Work task. Nothing should be output except the lines from the top of the material below through the line that contains "PR (12, 569)", each exactly as written.

----- Supplied data

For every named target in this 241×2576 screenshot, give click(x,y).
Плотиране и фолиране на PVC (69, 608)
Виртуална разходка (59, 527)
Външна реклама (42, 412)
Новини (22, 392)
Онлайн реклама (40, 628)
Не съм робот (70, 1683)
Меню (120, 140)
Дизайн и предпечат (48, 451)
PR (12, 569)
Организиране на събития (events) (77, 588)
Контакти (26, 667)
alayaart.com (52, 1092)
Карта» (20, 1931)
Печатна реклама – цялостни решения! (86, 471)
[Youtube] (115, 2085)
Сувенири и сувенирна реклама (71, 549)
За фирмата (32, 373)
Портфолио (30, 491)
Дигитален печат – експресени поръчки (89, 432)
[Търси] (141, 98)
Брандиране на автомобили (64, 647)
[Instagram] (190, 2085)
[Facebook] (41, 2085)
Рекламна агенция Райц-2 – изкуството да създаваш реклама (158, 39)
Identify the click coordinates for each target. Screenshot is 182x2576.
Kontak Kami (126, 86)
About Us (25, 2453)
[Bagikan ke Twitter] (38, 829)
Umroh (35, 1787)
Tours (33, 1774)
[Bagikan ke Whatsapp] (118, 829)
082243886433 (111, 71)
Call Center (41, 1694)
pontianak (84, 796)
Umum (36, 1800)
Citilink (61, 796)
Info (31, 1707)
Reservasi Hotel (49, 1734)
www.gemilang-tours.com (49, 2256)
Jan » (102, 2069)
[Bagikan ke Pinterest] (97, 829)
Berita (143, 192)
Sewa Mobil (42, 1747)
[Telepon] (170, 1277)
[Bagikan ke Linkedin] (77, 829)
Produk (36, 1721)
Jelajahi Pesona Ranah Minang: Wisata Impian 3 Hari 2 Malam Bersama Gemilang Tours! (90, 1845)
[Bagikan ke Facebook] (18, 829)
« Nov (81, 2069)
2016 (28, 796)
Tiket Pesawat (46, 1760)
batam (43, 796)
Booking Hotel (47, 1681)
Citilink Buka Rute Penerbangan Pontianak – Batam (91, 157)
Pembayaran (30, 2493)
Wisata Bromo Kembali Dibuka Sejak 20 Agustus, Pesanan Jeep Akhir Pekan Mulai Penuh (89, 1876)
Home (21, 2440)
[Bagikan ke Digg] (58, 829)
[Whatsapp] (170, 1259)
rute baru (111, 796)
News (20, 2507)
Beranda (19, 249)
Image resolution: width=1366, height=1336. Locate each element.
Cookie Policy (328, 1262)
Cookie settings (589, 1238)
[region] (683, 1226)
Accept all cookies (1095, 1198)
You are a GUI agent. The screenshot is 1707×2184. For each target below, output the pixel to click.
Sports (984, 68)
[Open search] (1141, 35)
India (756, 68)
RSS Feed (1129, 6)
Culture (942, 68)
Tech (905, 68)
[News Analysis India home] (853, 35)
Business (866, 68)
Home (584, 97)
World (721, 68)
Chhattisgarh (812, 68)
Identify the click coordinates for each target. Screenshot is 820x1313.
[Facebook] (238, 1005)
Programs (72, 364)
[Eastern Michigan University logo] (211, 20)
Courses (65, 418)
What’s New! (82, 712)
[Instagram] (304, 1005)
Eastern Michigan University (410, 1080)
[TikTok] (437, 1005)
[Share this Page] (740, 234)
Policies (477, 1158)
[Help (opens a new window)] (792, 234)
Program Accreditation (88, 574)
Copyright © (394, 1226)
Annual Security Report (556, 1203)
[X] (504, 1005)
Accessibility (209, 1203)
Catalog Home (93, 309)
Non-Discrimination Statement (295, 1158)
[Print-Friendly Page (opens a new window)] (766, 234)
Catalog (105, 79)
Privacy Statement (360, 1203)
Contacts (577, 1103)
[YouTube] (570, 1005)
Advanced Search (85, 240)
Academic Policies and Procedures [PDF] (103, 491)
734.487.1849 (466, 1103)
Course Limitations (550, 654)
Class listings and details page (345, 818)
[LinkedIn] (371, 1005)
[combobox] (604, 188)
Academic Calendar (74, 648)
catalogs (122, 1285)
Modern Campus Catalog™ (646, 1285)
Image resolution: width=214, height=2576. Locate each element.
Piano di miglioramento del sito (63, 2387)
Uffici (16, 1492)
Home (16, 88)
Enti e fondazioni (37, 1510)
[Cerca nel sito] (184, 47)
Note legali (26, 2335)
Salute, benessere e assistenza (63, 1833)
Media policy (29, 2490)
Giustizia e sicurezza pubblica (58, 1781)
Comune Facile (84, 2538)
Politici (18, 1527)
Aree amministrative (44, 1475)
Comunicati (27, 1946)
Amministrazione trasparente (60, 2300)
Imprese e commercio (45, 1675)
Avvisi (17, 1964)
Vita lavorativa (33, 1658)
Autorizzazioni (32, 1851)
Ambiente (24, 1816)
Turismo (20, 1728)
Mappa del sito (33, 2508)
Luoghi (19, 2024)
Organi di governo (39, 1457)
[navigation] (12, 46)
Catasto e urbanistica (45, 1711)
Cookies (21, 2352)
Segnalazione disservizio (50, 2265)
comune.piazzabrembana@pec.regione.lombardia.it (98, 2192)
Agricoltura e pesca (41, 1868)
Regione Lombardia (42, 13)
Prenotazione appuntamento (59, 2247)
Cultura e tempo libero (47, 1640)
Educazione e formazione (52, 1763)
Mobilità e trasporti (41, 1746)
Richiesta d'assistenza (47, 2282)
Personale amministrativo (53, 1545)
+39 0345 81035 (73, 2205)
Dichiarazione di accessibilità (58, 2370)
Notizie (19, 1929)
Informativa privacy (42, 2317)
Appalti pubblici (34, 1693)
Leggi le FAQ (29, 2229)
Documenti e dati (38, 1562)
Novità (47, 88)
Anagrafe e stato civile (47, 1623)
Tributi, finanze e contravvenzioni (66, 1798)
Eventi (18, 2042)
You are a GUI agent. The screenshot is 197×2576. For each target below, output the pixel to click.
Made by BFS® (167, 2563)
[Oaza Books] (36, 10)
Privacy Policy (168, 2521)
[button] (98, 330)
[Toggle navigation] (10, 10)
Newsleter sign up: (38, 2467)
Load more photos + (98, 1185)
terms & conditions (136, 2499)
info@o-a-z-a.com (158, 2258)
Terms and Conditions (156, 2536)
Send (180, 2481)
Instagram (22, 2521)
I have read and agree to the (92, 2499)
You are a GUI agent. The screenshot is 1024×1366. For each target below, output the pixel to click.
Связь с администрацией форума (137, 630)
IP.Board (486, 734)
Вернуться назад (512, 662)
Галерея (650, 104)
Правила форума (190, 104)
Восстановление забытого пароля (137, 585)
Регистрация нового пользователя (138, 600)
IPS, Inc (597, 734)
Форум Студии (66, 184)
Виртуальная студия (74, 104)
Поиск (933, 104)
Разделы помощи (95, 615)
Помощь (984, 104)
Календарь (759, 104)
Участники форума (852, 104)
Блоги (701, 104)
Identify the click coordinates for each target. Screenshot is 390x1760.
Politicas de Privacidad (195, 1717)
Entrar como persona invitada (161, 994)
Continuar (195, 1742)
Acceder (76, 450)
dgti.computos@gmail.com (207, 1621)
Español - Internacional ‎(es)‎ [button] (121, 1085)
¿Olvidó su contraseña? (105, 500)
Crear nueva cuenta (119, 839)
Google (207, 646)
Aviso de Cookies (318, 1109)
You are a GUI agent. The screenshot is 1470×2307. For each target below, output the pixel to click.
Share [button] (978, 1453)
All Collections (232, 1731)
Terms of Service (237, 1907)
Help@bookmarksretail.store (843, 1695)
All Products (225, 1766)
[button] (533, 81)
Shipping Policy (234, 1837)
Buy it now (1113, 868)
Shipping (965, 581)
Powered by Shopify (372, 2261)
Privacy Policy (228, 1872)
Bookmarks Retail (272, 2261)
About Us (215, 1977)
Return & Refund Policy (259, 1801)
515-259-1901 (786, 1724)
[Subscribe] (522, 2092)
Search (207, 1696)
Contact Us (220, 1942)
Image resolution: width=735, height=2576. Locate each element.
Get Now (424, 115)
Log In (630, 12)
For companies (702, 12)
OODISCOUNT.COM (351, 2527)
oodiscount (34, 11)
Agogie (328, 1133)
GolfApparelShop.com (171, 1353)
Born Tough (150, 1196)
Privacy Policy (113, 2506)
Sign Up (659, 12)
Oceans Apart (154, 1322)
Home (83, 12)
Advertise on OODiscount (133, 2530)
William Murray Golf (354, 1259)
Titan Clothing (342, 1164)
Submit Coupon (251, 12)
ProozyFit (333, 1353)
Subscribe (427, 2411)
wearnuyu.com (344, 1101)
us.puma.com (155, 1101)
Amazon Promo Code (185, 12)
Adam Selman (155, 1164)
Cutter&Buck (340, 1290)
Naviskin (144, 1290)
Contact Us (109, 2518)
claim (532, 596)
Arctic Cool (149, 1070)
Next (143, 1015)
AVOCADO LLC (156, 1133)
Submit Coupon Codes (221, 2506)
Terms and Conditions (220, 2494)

----------

Task output.
For every named target in this 241×2576 screenshot, give click(x,y).
Плотиране и фолиране на PVC (69, 608)
Виртуална разходка (59, 527)
Външна реклама (42, 412)
Новини (22, 392)
Онлайн реклама (40, 628)
Не съм робот (70, 1683)
Меню (120, 140)
Дизайн и предпечат (48, 451)
PR (12, 569)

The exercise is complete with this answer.